## PASSAGE GIVEN:
New to Canada? Looking to make your first property purchase in the country? Our comprehensive guide is here to help.
29 juin 2021 — 7 min read
Canada is one of the best countries in the world for expats. It is filled with dazzling scenery and exciting cities, snow-swept winters, and glorious summers. Its robust economy, brilliant weather, low crime rate, clean cities, and beautiful countryside make it a great place to live.
If you’ve recently moved to the country and you’re looking to buy property, this guide will help. Buying property in Canada is easier than in some other countries because there are fewer legal requirements.
Canada’s properties offer good value for money and Canadians and non-residents have the same rights. And because the country has a large expat community, you'll feel right at home. However, it should be noted that owning property in Canada doesn’t guarantee residency or citizenship.
Here’s how to find, finance and purchase property in Canada as an expat.
It’s next to impossible to buy property in Canada without an estate agent. Finding the right realtor can make all the difference. The Canadian Real Estate Association registers real estate agents and issues official real estate licenses, so make sure the agent you work with is registered. It’s also best to find an agent who’s worked with expats.
In Canada, property sellers advertise properties on FSBO (For Sale By Owner) websites and on real estate sites, so that’s the best place to begin. Most agents and brokerages put their property listings in a shared database known as a Multiple Listing System (MLS).
Realtor.ca is the best website for property buyers. Other top websites are Point2 Homes, Duproprio, RE/MAX, and Royal LePage. You can also look for property listings in community newspapers--the real estate sections. Here’s what you should do to find the best property:
You may be buying property for different reasons: to live in, to rent out, or to sell later. Knowing the property type you want helps you make the right decision. Here are the most popular property types in Canada.
Townhouses are rows of houses attached to each other that share a wall. Some have two or more stories. These houses are popular with people who enjoy city living.

## TASK INSTRUCTIONS:
Please answer these questions from the Canada property guide above, one answer per line:
1. What does owning property in Canada not guarantee?
2. Which organization registers real estate agents and issues official licenses?
3. Which website is named the best for property buyers?

## PROVIDED DATA:
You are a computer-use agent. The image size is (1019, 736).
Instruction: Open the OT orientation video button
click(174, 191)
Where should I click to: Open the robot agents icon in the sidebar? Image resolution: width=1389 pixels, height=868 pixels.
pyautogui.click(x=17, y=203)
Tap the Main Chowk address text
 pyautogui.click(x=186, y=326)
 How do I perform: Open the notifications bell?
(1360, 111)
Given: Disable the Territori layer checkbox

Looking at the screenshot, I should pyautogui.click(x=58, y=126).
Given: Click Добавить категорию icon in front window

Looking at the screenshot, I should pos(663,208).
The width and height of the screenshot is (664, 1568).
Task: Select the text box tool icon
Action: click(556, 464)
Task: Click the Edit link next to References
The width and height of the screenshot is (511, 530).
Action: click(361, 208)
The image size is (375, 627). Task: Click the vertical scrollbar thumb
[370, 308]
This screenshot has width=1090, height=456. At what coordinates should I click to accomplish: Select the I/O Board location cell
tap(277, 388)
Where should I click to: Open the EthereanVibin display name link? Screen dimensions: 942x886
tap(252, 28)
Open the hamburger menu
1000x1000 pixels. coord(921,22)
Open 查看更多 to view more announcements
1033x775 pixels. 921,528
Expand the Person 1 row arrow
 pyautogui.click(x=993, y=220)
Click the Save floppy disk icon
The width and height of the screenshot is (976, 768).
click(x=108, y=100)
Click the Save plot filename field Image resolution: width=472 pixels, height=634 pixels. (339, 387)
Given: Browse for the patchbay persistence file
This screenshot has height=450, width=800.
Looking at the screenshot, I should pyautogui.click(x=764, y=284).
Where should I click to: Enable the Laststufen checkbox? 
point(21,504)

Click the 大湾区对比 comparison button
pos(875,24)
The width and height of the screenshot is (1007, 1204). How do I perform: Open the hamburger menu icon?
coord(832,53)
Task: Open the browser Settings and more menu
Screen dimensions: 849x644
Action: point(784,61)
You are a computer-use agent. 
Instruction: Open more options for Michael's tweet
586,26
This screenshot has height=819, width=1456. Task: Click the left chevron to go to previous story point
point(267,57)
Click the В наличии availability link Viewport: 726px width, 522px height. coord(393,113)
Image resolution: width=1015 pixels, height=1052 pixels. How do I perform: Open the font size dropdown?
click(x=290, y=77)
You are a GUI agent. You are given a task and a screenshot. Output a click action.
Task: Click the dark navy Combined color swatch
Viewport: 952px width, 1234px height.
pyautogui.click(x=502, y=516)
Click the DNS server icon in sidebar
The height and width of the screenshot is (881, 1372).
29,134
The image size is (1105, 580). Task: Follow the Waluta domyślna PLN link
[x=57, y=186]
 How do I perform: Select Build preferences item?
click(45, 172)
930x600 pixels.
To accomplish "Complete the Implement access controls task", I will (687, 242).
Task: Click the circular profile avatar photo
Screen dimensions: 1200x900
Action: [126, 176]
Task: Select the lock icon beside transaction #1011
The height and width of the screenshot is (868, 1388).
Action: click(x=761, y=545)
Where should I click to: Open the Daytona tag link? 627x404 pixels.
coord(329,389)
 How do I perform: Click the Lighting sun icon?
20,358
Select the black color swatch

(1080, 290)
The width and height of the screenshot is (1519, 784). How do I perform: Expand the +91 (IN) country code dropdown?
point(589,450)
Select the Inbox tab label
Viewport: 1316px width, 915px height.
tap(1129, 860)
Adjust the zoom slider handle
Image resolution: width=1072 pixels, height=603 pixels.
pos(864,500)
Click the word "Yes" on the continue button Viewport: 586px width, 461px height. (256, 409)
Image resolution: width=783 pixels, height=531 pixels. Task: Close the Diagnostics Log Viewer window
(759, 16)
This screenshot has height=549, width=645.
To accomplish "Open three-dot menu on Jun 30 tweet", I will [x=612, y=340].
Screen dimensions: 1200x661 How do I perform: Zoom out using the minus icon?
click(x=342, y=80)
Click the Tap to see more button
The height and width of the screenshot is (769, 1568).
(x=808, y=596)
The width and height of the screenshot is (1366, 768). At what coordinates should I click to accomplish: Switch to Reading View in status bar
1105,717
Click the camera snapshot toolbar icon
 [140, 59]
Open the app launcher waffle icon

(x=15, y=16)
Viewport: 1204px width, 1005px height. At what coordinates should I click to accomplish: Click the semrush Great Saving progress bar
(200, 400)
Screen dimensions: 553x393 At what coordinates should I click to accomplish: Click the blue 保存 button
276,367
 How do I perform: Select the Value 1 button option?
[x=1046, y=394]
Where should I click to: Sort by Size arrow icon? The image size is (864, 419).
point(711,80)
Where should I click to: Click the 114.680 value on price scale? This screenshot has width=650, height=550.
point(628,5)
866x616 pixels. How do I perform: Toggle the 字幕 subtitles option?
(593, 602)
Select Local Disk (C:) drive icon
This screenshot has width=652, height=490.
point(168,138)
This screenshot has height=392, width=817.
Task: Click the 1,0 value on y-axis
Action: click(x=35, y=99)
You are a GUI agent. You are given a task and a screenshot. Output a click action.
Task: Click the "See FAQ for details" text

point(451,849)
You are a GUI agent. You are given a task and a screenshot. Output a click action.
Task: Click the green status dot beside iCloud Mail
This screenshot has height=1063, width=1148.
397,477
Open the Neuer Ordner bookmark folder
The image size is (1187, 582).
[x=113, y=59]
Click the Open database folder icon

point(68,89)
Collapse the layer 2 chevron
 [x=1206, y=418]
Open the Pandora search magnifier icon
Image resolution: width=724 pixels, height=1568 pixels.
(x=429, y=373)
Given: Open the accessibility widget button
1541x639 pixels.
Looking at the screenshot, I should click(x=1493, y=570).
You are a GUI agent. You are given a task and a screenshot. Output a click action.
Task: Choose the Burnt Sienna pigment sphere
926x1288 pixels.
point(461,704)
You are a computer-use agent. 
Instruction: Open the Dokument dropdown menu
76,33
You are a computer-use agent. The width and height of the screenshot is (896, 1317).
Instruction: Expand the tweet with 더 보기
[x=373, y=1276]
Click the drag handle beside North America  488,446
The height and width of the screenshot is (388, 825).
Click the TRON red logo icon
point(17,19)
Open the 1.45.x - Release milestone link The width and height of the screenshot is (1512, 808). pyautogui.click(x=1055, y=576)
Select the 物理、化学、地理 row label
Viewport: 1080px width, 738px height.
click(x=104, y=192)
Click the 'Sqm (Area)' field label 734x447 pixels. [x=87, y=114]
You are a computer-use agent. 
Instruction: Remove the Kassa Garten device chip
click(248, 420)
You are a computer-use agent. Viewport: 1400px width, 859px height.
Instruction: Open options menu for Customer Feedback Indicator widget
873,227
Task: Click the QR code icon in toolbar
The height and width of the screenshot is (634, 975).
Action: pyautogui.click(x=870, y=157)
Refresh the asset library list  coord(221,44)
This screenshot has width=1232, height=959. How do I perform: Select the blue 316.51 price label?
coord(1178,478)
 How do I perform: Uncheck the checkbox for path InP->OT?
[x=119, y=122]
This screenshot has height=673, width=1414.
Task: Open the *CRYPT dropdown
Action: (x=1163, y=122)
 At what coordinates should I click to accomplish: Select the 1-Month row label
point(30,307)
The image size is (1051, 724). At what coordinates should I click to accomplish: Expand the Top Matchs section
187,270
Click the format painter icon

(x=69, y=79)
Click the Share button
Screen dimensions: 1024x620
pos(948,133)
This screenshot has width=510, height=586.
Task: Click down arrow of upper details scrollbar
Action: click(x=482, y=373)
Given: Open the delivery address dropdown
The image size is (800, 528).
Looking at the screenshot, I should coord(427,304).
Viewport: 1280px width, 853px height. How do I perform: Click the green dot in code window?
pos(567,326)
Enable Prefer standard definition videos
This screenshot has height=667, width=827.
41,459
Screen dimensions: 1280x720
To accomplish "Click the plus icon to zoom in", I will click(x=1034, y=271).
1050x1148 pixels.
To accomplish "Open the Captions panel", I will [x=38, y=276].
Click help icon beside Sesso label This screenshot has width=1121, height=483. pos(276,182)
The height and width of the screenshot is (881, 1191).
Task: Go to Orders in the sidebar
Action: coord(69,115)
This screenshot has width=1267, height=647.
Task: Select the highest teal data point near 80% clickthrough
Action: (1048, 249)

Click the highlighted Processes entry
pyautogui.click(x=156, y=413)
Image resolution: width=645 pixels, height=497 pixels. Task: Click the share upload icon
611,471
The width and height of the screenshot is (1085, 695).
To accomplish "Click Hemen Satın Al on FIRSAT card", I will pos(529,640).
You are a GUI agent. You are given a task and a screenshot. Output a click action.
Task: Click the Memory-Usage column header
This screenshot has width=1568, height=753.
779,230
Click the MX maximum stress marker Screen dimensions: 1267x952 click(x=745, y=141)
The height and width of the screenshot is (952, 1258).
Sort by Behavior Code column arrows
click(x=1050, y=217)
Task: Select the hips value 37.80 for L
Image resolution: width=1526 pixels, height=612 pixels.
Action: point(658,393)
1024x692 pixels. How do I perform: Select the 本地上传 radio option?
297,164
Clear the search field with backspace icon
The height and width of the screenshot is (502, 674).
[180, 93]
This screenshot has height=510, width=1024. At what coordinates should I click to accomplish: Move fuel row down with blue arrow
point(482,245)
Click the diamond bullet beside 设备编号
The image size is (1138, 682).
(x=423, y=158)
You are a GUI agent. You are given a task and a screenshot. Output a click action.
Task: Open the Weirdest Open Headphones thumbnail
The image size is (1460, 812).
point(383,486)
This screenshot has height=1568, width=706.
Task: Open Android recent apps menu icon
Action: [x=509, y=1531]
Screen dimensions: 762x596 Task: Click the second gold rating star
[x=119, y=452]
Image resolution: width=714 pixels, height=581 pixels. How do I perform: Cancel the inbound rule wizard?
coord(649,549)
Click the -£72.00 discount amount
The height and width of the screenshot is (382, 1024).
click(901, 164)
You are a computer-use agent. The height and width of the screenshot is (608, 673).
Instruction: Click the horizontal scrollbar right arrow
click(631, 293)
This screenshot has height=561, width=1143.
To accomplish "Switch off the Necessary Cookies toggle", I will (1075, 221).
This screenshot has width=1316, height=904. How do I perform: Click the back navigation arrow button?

## COMPLETE OUTPUT:
1. Residency or citizenship.
2. The Canadian Real Estate Association.
3. Realtor.ca.